Vorliegender Text.
>>
Verelendung

1. Prinzipiell arm sind alle, die ohne eigene Existenzmittel leben müssen. Sie sind und bleiben von anderen abhängig

„In dem Begriff des freien Lohnarbeiters liegt schon, dass er ein Besitzloser ist, ein potenzieller Armer. Er ist seinen ökonomischen Bedingungen nach bloßes lebendiges Arbeitsvermögen, ... Bedürftigkeit nach allen Seiten hin, ohne objektives Dasein als Arbeitsvermögen zur Realisierung desselben. Kann der Kapitalist seine Mehrarbeit nicht brauchen, so kann er seine notwendige nicht verrichten; seine Lebensmittel nicht produzieren. Kann sie dann nicht durch den Austausch erhalten, sondern, wenn er sie erhält, nur dadurch, dass Almosen von der Revenue für ihn abfallen. Als Arbeiter kann er nur leben, soweit er sein Arbeitsvermögen gegen den Teil des Kapitals austauscht, der den Arbeitsfond bildet. Dieser Austausch selbst ist an für ihn zufällige, gegen sein organisches Sein gleichgültige Bedingungen geknüpft. Er ist also potenzieller Armer.“ K. Marx, Grundrisse der Kritik der politischen Ökonomie, 497.
<<
Zeilen.
>>
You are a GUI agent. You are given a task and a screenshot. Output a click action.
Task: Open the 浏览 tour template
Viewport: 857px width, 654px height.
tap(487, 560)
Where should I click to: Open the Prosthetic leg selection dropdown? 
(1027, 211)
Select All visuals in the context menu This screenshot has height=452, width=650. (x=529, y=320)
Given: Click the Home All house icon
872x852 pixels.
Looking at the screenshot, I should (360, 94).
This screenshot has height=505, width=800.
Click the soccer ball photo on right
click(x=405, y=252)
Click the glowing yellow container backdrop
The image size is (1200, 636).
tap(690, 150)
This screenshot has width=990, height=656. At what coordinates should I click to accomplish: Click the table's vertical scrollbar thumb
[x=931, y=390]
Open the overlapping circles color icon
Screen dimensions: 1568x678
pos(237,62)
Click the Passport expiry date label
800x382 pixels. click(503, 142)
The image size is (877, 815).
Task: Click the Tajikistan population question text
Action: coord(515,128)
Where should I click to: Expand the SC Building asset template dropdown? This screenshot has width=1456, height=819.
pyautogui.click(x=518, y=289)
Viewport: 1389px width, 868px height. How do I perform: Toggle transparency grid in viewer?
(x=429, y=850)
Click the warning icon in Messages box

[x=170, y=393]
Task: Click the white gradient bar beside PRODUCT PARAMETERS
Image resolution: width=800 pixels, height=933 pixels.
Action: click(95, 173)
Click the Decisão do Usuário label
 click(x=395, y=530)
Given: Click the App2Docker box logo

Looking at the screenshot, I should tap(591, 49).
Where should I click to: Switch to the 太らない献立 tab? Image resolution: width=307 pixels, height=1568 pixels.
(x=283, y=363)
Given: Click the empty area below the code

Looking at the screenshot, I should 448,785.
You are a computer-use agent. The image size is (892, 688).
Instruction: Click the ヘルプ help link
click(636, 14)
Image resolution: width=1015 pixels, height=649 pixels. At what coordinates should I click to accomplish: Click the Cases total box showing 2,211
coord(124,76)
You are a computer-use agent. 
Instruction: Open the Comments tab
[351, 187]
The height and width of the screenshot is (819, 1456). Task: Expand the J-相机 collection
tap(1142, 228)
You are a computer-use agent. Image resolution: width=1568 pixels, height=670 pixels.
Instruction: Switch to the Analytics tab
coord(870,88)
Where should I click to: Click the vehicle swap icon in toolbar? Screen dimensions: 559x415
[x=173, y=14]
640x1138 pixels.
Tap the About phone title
<<
Aufgaben.
A - Beantworten Sie anhand des Textes über Verelendung diese Fragen:
(i) Wer ist laut der ersten nummerierten Aussage prinzipiell arm?
(ii) Gegen welchen Teil des Kapitals muss der Arbeiter nach dem Zitat sein Arbeitsvermögen austauschen, um leben zu können?
(iii) Welches Werk und welche Seitenzahl nennt die Quellenangabe des Zitats?
B - Führen Sie den Text über Verelendung im Anschluss an die Quellenangabe des Zitats weiter.
Die Zeilen sind hierfür ohne Belang.

Antworten je Aufgabe.
A -
(i) Alle, die ohne eigene Existenzmittel leben müssen.
(ii) Gegen den Teil des Kapitals, der den Arbeitsfond bildet.
(iii) Die Grundrisse der Kritik der politischen Ökonomie, Seite 497.

B -
„... Die Armut der großen Masse, die immer noch, aller Arbeit zum Trotz, nichts zu verkaufen hat als sich selbst, und der Reichtum der wenigen, der fortwährend wächst, obgleich sie längst aufgehört haben zu arbeiten.“ K. Marx, Kapital I, MEW 23, 741f.

 

2. Als Besitzlose müssen Lohnarbeiter

Reichtum für andere schaffen

Anders als in allen vorherigen Gesellschaften beseitigt im Kapitalismus Arbeit also für die Arbeiter nicht die Armut (Besitzlosigkeit von Produktionsmitteln), sondern schafft nur immer neu den Gegensatz zwischen den Nichtbesitzenden (= Armen) und den Besitzenden (= Kapitalisten).

„Es ist nur in der auf das Kapital gegründeten Produktionsweise, dass die Armut erscheint als Resultat der Arbeit selbst, der Entwicklung der Produktivkraft der Arbeit.“ K. Marx, Grundrisse der Kritik der politischen Ökonomie, 497f.

„Von Tag zu Tag wird es somit klarer, dass die Produktionsverhältnisse, in denen sich die Bourgeoisie bewegt, nicht einen einheitlichen, einfachen Charakter haben, sondern einen widersprüchlichen; dass in denselben Verhältnissen, in denen der Reichtum produziert wird, auch das Elend produziert wird; ... dass diese Verhältnisse den bürgerlichen Reichtum, d. h. den Reichtum der Bourgeoisklasse, nur erzeugen unter fortgesetzter Vernichtung des Reichtums einzelner Glieder dieser Klasse und unter Schaffung eines stets wachsenden Proletariats.“ K. Marx, Elend der Philosophie, MEW 4, 141.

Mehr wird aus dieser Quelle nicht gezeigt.